Synchronous Class Meetings

To sync or not to sync, that is the question....

There’s a strong case to be made for including weekly synchronous class meetings in a fully online course. That weekly contact can be the single strongest thread connecting a student to the instructor, classmates, and course content. The opportunity to get questions answered as they arise rather than a delay via discussion board for example is extremely important particularly when the course delivery mode is fully online. Since those class meetings can be recorded they can be revisited if needed and are available in cases where a student has a conflict and cannot attend an online meeting. This quite simply is a win-win situation.

To be effective, care must be taken in the set up and implementation of online synchronous meetings. They are distinctly different from in-person meetings. Some key factors to keep in mind follow.

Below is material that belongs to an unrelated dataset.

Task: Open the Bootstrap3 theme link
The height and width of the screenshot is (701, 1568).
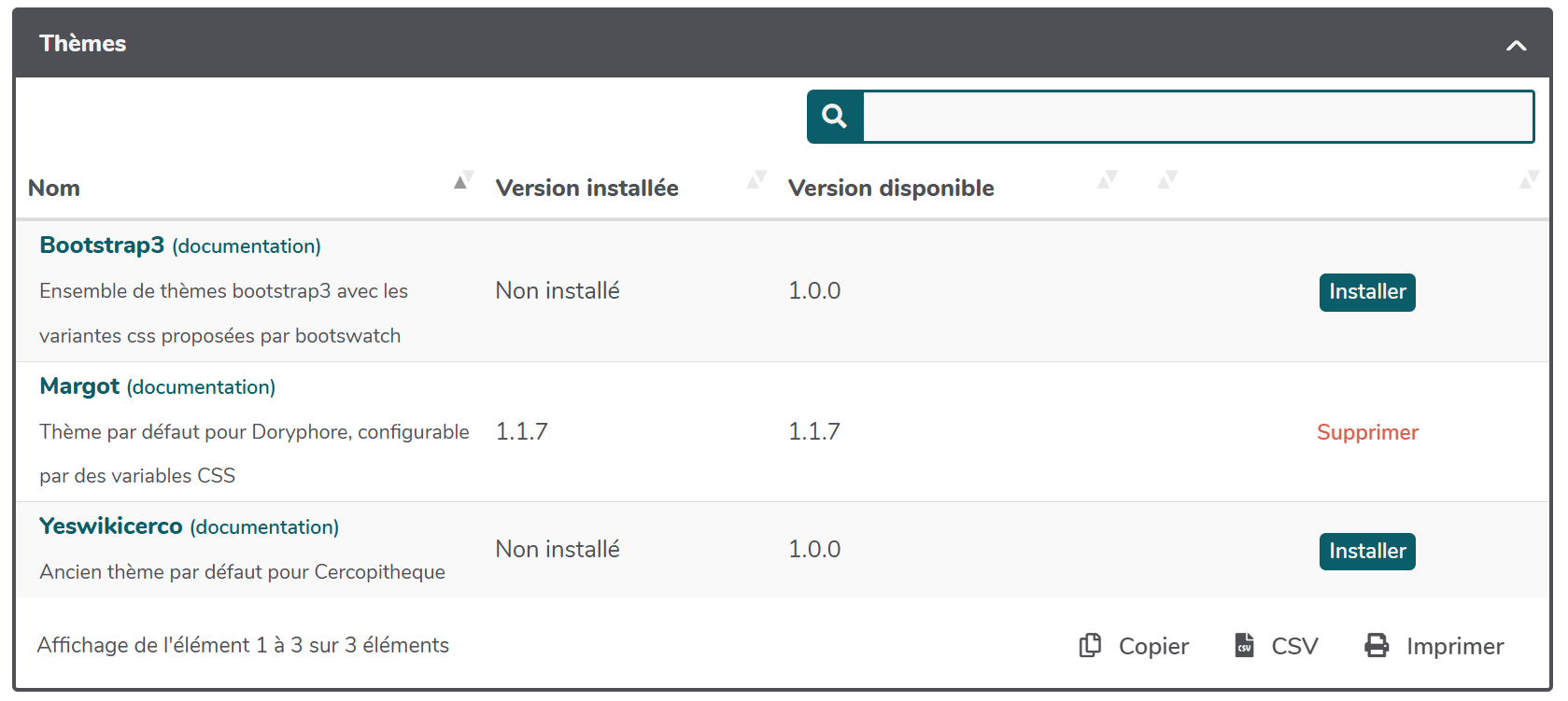Action: 102,245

It is critical to structure the synchronous meetings so that you as the instructor are most comfortable. For many this will mean ignoring the availability of for example a white board in eluminate and working with software on your own computer. What tools you use and how you use them should be driven by your comfort and understanding which will grow over time. Just because you’ve seen someone demo a cool way to do something does not mean you should jump in the deep end from the start.

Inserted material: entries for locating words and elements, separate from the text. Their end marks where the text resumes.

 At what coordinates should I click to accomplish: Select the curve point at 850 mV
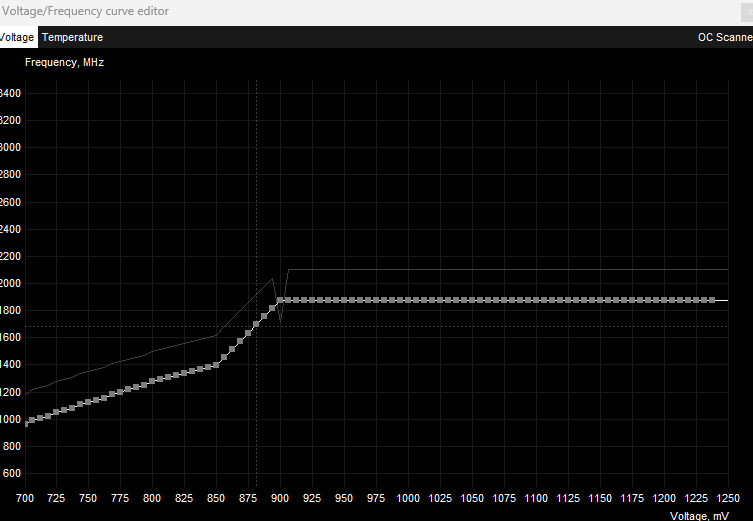pyautogui.click(x=216, y=365)
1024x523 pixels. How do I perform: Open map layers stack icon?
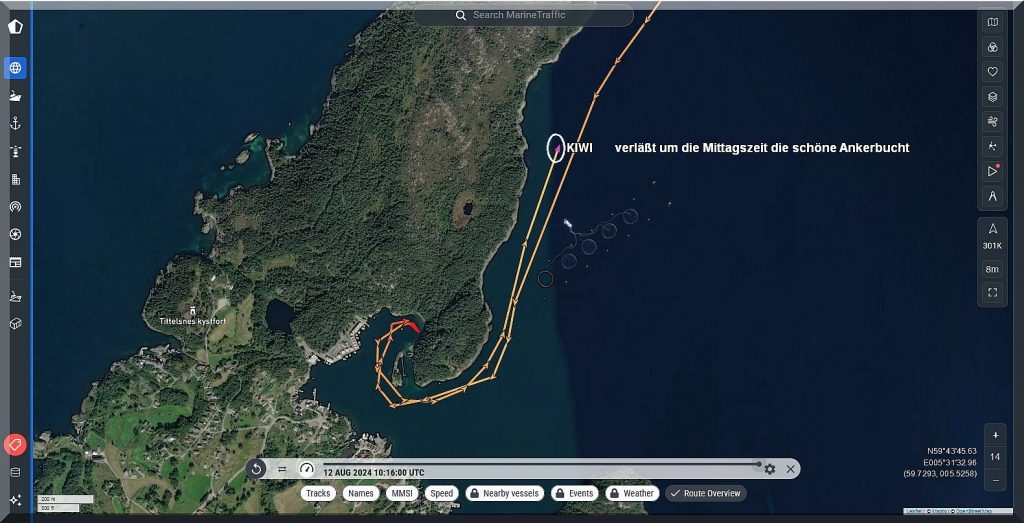992,97
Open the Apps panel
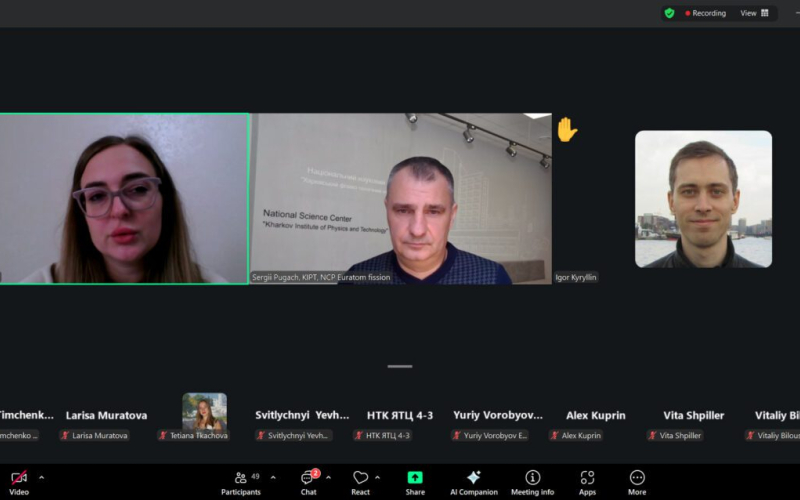The width and height of the screenshot is (800, 500). pos(587,481)

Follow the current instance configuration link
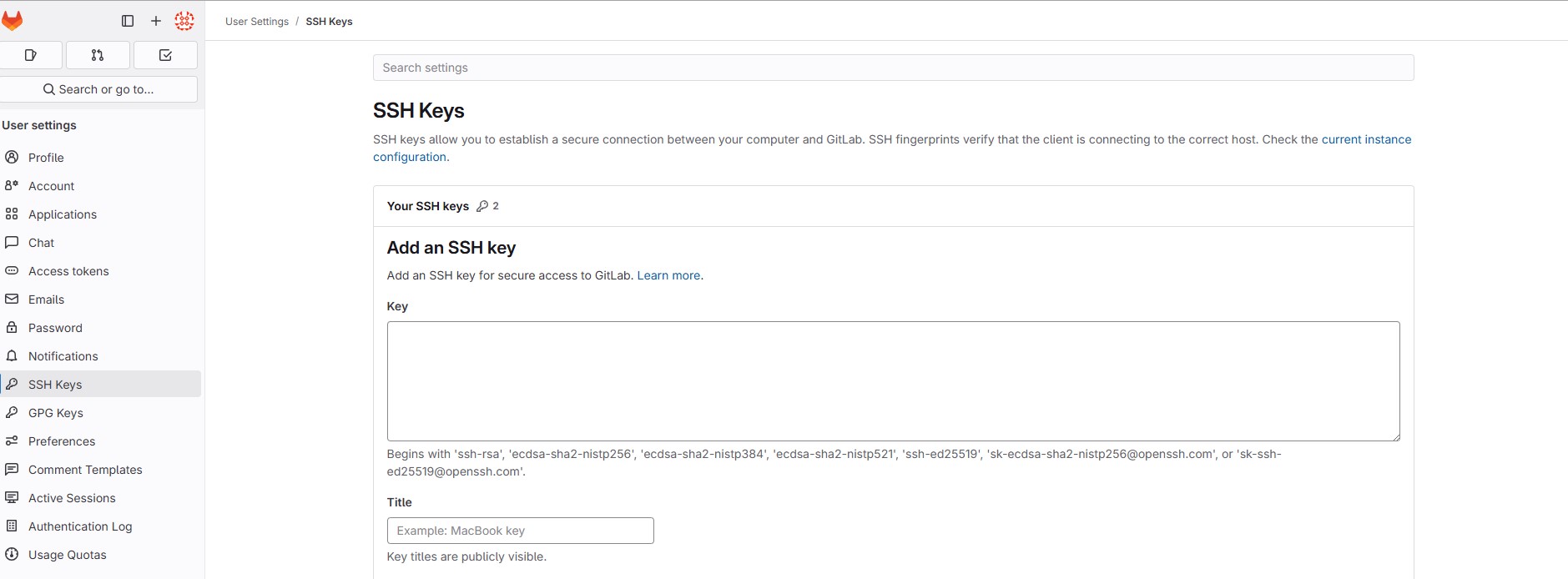click(1365, 139)
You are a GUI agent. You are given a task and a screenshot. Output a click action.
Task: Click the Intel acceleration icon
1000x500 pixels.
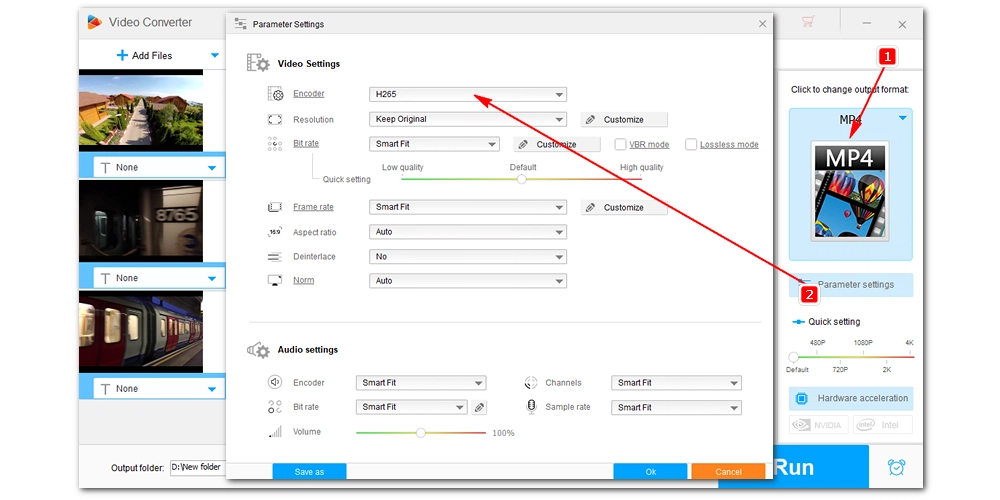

There needs to be a clear and simple structure to your online class meetings. One example:

  • Greet students at the beginning via video and audio. Then turn video off. This will improve the speed of screen refresh since less bandwidth is needed.
  • Share your whole screen. This means that students will see what’s on your computer screen.
  • Have an agenda for the class meeting showing on your screen at the start (e.g. word document). This has the benefit of letting students know what will be covered and helps students find the content they want to review later when they are viewing the recorded session.
  • Have one primary resource to base your lecture on. This could be text information in a word document, video, powerpoint slides, ....
  • When you want to move to web resources during the lecture, have the URLs ready in your slides/text, or have them ready in your browser before the online synchronous session starts.
  • Know ahead of time where your stop out points are for questions. It is not as feasible online as it is in person to have students ask questions throughout. At the stop out points go back to the eluminate board and ask for questions. Students can raise hand (via icon) and you can pass microphone to them for question. Be prepared the first meeting for students to forget to pass microphone back to you. Remind them at the start of the first couple of lectures how audio works. They’ll catch on quickly.
  • To wrap up each session, show on your screen the Modules page in Canvas for the week you are on to remind them what’s up for that week.
  • Finally, turn video back on for whatever your final remarks are for the session.

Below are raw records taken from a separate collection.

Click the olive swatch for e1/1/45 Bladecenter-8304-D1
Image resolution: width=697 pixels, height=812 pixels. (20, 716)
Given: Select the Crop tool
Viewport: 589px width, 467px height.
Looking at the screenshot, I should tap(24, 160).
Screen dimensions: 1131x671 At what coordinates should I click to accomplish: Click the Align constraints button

Before the first lecture (on Canvas home page for the course or discussion board) explain what the back up plan is if internet or the Canvas somehow not available to you during the time planned for an online synchronous class meeting. Remind class of that at beginning or end of first synchronous meeting.

Yes, entire courses can be delivered online with no synchronous meetings. Still, do consider having them particularly early in your venture into online instruction. You will find it quite manageable on your part and very much appreciated on the part of the students.

One last observation. Just as when you meet a group in person you have the connection needed to modify plans and directions, you will have this same ability to move quicker or slower from one week to the next if you have synchronous meetings each week.